## Your objective
Find the line containing "800x600 pixels.", then print it and each following line through the end of the records, exactly and with nothing added; leave out any pictures.

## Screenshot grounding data

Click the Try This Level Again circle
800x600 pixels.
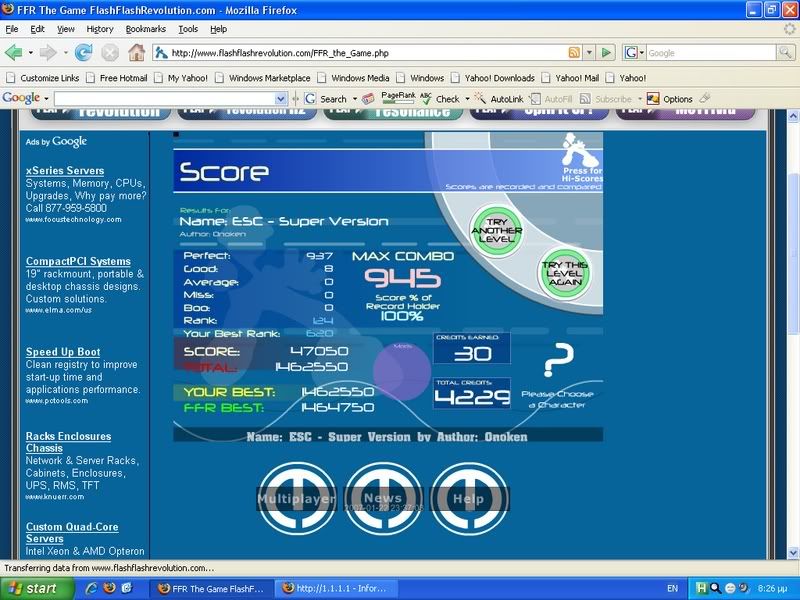click(565, 273)
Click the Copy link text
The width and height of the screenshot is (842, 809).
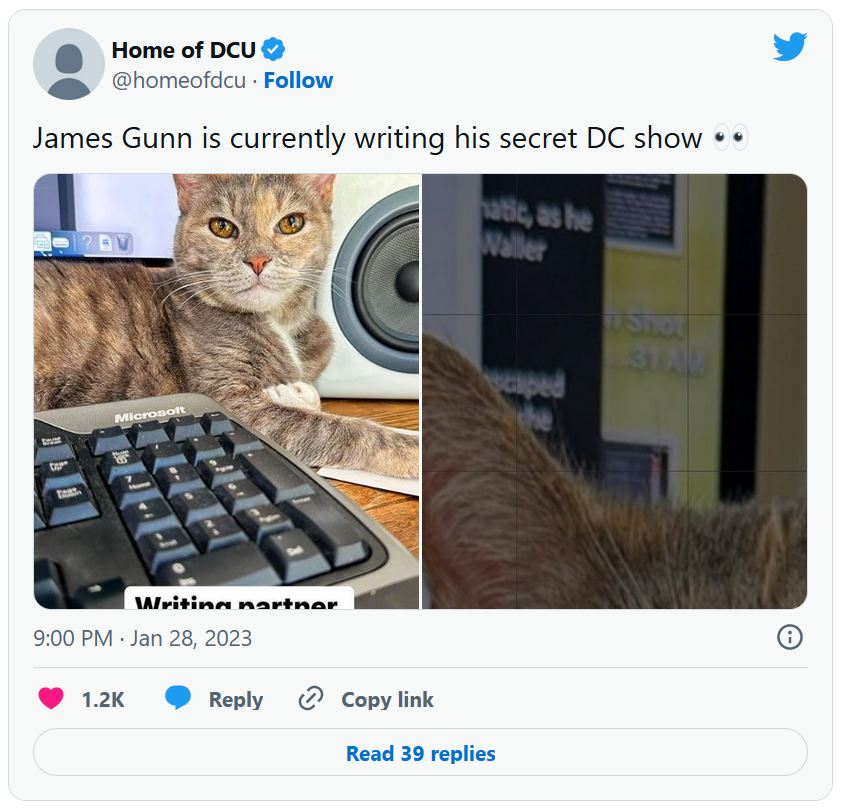tap(387, 699)
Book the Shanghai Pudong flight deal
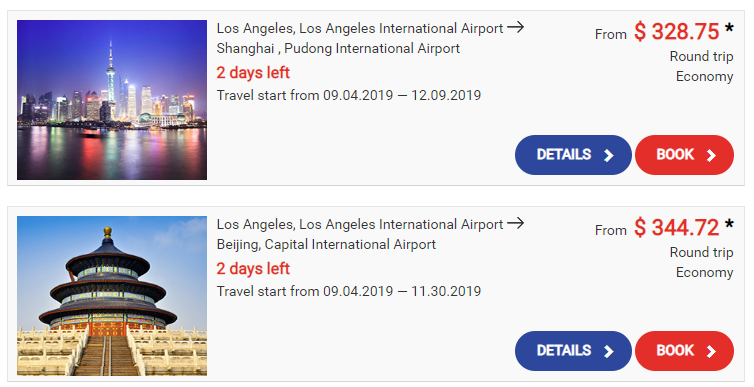The image size is (754, 387). (x=684, y=155)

## Answer section
800x600 pixels.
click(565, 273)
Click the Copy link text
The width and height of the screenshot is (842, 809).
tap(387, 699)
Book the Shanghai Pudong flight deal
The image size is (754, 387). (x=684, y=155)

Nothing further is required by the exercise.